There was no point in dissembling. “Actually,” I said, “I was hoping to take Myrlin. I figured he’s the only one I can trust to the hilt. I think some of the scions will come, too. I did intend to ask you, because I figured we might need your firepower, but I wasn’t sure you’d be willing. I’ve asked the Isthomi to build me a vehicle—a robot on wheels, capable of taking me safely through the levels. They’ve started work already.”

“You hadn’t bothered to take into account, I suppose, that you’re a star-captain in the Star Force, and that I’m your commanding officer?”

“I guess I’m a deserter through and through,” I confessed—not without a pang of uneasiness. “But I was going to tell you.”

“Jesus!” she said, with more tiredness in her voice than disgust. “What the hell did I ever do to deserve this command? Poor Serne got blasted, and all I have left is you and that creep Finn. We might be standing on the very spot where Khalekhan got killed in action, you realise that? Where you go, I go. All the way. Got that?”

I found that my mouth was a little bit more open than it should have been, though not so much that you could say that my jaw had dropped.

“You want to go to the Centre?” I said.

“I think that if you have to go, you surely need someone to look after you. You’re not exactly my idea of a hero, Rousseau. Anyhow, running away to the surface would look like cowardice in the face of the enemy, and that’s not my style. We’ll go to the Centre, Rousseau—the Star Force way.”

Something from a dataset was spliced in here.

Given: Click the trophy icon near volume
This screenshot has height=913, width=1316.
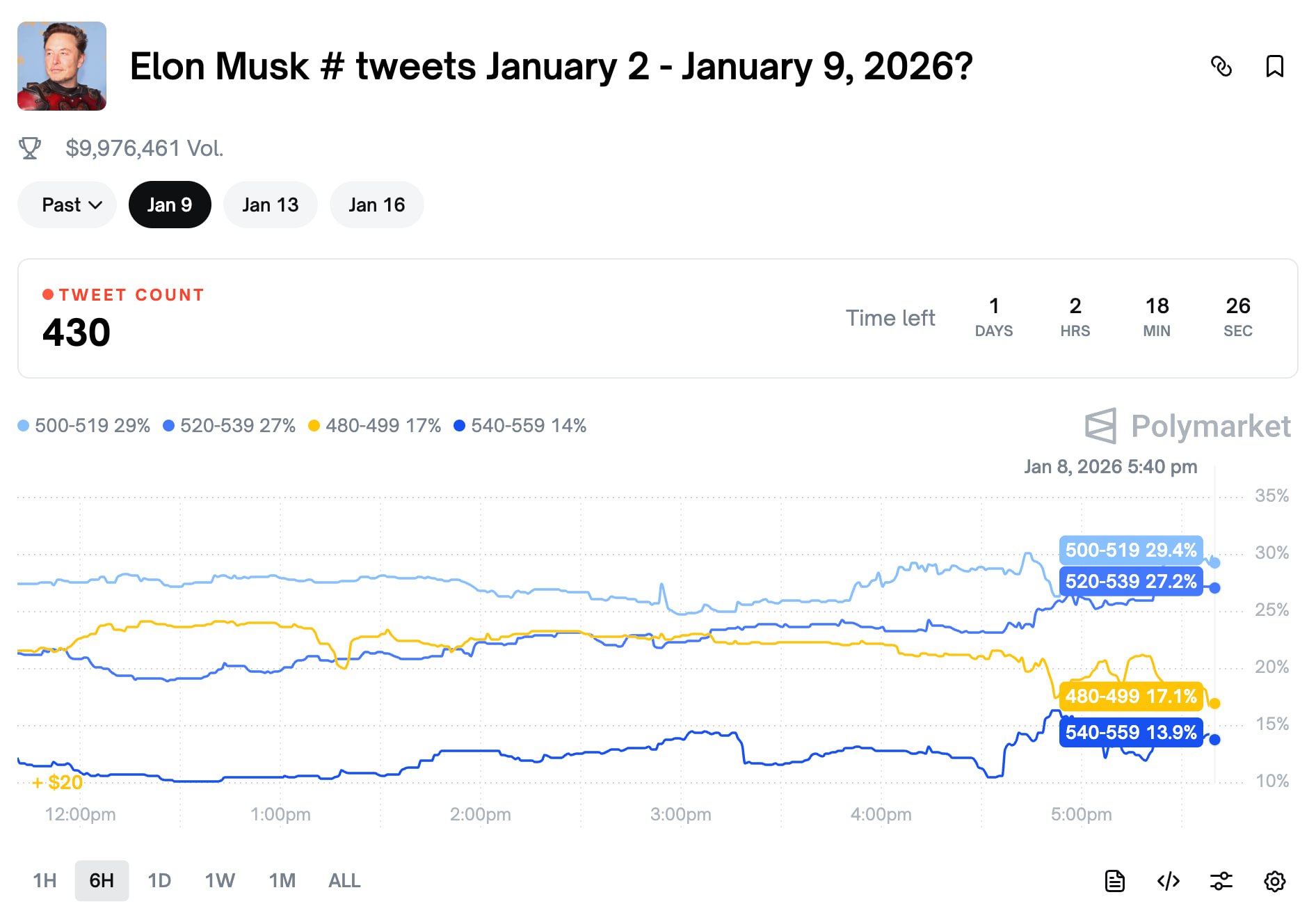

I wondered which of us was volunteering for the mission; everything seemed slightly cock-eyed, if not entirely upside down. But what can you expect, when you go through the looking-glass into the magic world? I had my reservations about the Star Force way, but it was a way that had saved my neck before.

“994-Tulyar’s not going to like it when you tell him you’re not going up,” I said.

“The hell with 994-Tulyar,” she retorted. “In fact, the hell with Tetra and everything it ever spawned. From now on, the ambassadors of the galactic community are you and me, and whatever treasure we find at the bottom of the hole belongs to humankind. When were you thinking of starting out?”

“The robot should be nearly ready,” I told her. “The main problem is knowing which way to go. We’ve got no map of the levels. The Nine have thrown out a few dark hints about there being more than one way to get to the Centre, but they haven’t explained exactly what they mean. I’m hoping they’ll be able to figure out a way to guide us, but…”

I never got the chance to discuss the doubts and uncertainties of the matter. The wall behind me exploded, and the Shockwave hurled me head over heels into the meshes of the Gordian knot.